*** DATA RECORDS Section Begins ***

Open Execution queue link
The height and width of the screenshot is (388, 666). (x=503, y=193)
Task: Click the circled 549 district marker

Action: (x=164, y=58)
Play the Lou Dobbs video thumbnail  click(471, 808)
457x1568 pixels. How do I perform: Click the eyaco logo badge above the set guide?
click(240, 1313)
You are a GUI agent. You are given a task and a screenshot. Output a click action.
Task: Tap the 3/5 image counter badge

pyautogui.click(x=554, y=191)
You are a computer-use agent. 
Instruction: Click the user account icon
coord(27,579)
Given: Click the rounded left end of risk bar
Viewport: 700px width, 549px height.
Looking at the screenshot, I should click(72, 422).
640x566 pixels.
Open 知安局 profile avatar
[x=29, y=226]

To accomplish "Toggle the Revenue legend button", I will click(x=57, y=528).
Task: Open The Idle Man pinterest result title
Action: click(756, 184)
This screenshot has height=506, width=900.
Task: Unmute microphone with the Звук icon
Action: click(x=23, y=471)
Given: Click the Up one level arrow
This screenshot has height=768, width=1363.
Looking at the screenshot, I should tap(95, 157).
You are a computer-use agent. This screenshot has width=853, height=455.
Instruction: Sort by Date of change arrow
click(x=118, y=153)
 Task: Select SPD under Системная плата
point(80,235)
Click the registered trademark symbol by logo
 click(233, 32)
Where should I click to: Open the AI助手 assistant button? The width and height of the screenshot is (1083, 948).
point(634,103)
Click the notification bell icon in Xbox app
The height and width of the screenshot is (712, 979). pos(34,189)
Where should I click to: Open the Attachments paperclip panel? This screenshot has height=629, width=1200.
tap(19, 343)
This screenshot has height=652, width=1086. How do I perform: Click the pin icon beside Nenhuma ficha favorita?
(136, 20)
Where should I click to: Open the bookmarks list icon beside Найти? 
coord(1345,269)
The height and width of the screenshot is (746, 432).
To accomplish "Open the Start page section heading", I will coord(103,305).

*** DATA RECORDS Section Ends ***

WHAT IS NEEDED:
Scan the data for lines containing "agent" and copy all of them.

RESULT BELOW:
You are a GUI agent. You are given a task and a screenshot. Output a click action.
You are a computer-use agent. 
You are a computer-use agent. This screenshot has width=853, height=455.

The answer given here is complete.